Commercial fisherman starts digital publication
Peninsula commercial fisherman Mr Dane Van Der Neut has started an online publication to publicise the interests of the commercial fishing industry.
"I started Commercial Fishing Media to raise awareness of the plight of Australian professional fishermen and to help gain recognition for consumers as key stakeholders in the marine resource.
"I will be starting a fortnightly program covering seafood, fishing politics, cross sector unity and will take live callers on commercialfishingradio.com.
"The program will be aired on Facebook live and will be uploaded to YouTube as well," he said.
"Historically professional fishing has been a very proud tradition.
"There is something quite special about making it your life purpose to feed a nation," Mr Van Der neut said.

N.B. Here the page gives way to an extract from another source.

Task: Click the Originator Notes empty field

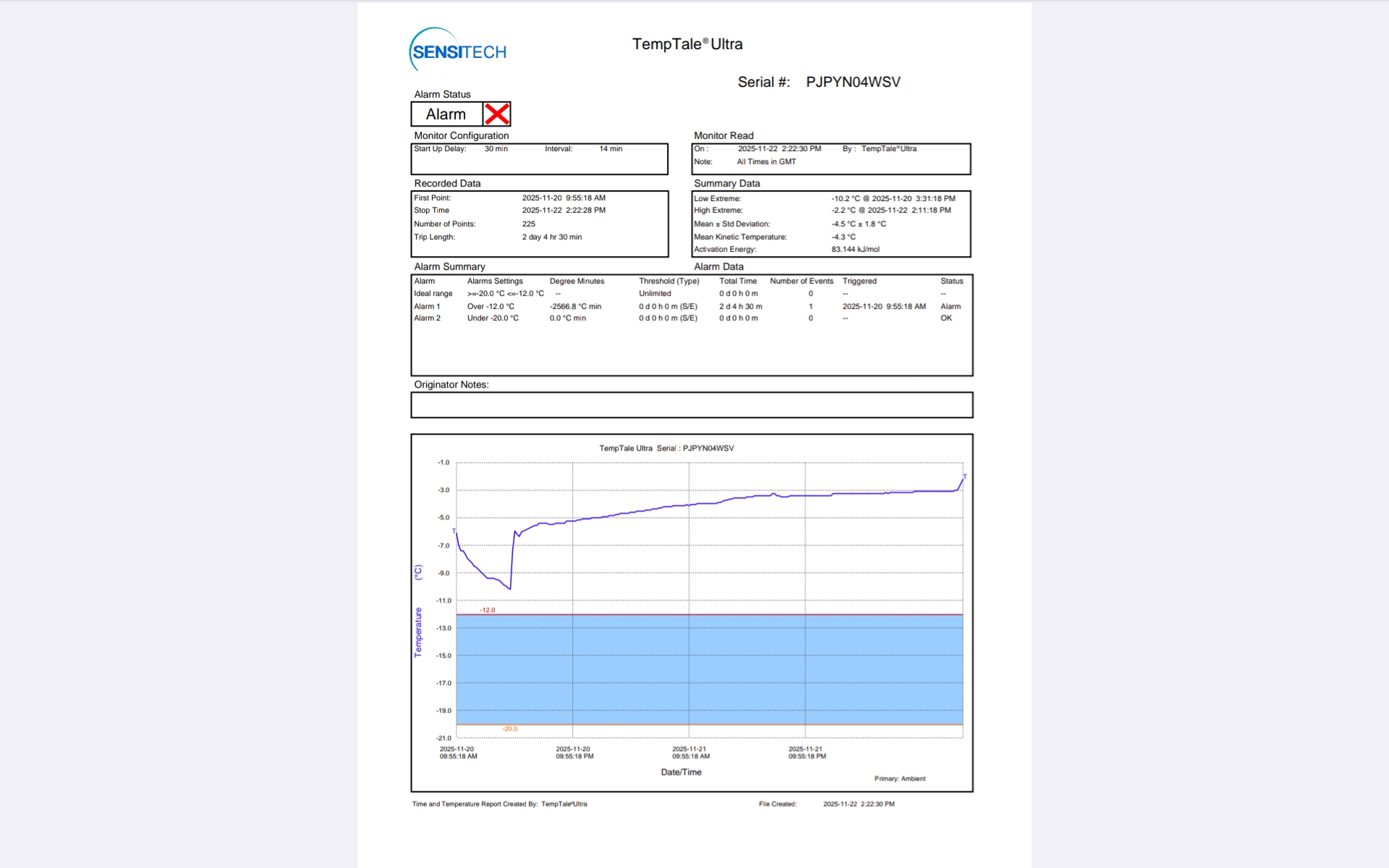Action: pyautogui.click(x=692, y=405)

"As the true custodians of the marine resource, our professional fishing families have improved their methods of harvest for decades by regulation, legislation and self-preservation.
"These factors have improved the long-term sustainability for seafood consumption in Australia and have made us one of the most sustainable in the world.

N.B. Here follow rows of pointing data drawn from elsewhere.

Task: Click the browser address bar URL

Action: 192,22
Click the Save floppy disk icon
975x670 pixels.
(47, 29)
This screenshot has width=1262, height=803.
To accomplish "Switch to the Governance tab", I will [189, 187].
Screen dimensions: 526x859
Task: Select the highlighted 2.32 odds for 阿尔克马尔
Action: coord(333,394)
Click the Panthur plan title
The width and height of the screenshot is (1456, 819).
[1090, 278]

"Our small scale and family heritage is under threat and has been for decades with politicians and bureaucrats legislating to benefit radical minority groups, subsequently removing the Australian public's rights to eat locally caught seafood.
"Extreme environmentalists and recreational fishing lobbyists have undermined the continued efforts of the professional fishermen.
"In the early 2000s, a shift occurred, which started the transition of the recreational sector from a community to an industry.
"The recreational industry began to lobby government for the access of professional fishermen and seafood consumers to be removed.
"This became a reality when Eddie Obeid was Minister, creating 33 Recreational Fishing Only Havens in NSW, which removed the public's access to over five million servings of locally caught seafood each year.
"The environmental lobby also had success in the creation of several Marine Parks throughout Australia, the success was widely stated by the lobby groups, what wasn't stated was the heartache felt by the families that were bullied and discriminated against through the process and also the locally caught seafood servings lost, which was in the multiple millions.
"Since 2004 consumers have lost access to over 330 million servings of Australian locally caught seafood per year.
"Election campaigns will heat up with more propaganda from the extremist recreational fishing lobby.
"New South Wales consumers could potentially lose a further 30 million servings of locally caught seafood per year through a grossly mismanaged reform process."